- **GIVEN EXERCISE**
Could you copy the data below line for line, without changing anything?

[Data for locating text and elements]
-------------------------
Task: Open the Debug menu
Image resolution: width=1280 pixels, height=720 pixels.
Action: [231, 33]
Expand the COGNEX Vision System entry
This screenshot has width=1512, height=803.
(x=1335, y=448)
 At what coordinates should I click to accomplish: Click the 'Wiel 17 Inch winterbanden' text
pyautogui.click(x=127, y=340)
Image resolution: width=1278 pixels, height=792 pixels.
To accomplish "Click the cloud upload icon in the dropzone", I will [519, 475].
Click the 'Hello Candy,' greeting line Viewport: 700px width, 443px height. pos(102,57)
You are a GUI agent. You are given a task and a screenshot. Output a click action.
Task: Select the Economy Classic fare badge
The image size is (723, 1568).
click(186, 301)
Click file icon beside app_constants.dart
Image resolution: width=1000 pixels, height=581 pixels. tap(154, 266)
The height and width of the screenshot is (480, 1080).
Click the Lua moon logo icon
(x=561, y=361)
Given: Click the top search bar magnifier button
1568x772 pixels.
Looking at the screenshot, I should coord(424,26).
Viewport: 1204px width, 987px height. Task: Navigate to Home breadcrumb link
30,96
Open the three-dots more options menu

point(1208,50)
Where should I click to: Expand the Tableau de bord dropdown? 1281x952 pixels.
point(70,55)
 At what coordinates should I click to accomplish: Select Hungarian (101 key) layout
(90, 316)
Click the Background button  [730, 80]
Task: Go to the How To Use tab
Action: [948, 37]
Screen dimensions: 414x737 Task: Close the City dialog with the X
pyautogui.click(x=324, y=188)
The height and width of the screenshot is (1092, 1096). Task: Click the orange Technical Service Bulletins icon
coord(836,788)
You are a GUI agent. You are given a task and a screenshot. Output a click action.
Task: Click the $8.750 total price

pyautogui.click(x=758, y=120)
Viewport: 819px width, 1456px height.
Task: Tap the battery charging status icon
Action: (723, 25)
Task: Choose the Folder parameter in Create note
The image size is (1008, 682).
-------------------------
- **SOLUTION TO THIS TASK**
Task: Open the Debug menu
Image resolution: width=1280 pixels, height=720 pixels.
Action: [231, 33]
Expand the COGNEX Vision System entry
This screenshot has width=1512, height=803.
(x=1335, y=448)
 At what coordinates should I click to accomplish: Click the 'Wiel 17 Inch winterbanden' text
pyautogui.click(x=127, y=340)
Image resolution: width=1278 pixels, height=792 pixels.
To accomplish "Click the cloud upload icon in the dropzone", I will [519, 475].
Click the 'Hello Candy,' greeting line Viewport: 700px width, 443px height. pos(102,57)
You are a GUI agent. You are given a task and a screenshot. Output a click action.
Task: Select the Economy Classic fare badge
The image size is (723, 1568).
click(186, 301)
Click file icon beside app_constants.dart
Image resolution: width=1000 pixels, height=581 pixels. tap(154, 266)
The height and width of the screenshot is (480, 1080).
Click the Lua moon logo icon
(x=561, y=361)
Given: Click the top search bar magnifier button
1568x772 pixels.
Looking at the screenshot, I should coord(424,26).
Viewport: 1204px width, 987px height. Task: Navigate to Home breadcrumb link
30,96
Open the three-dots more options menu

point(1208,50)
Where should I click to: Expand the Tableau de bord dropdown? 1281x952 pixels.
point(70,55)
 At what coordinates should I click to accomplish: Select Hungarian (101 key) layout
(90, 316)
Click the Background button  [730, 80]
Task: Go to the How To Use tab
Action: [948, 37]
Screen dimensions: 414x737 Task: Close the City dialog with the X
pyautogui.click(x=324, y=188)
The height and width of the screenshot is (1092, 1096). Task: Click the orange Technical Service Bulletins icon
coord(836,788)
You are a GUI agent. You are given a task and a screenshot. Output a click action.
Task: Click the $8.750 total price

pyautogui.click(x=758, y=120)
Viewport: 819px width, 1456px height.
Task: Tap the battery charging status icon
Action: (723, 25)
Task: Choose the Folder parameter in Create note
The image size is (1008, 682).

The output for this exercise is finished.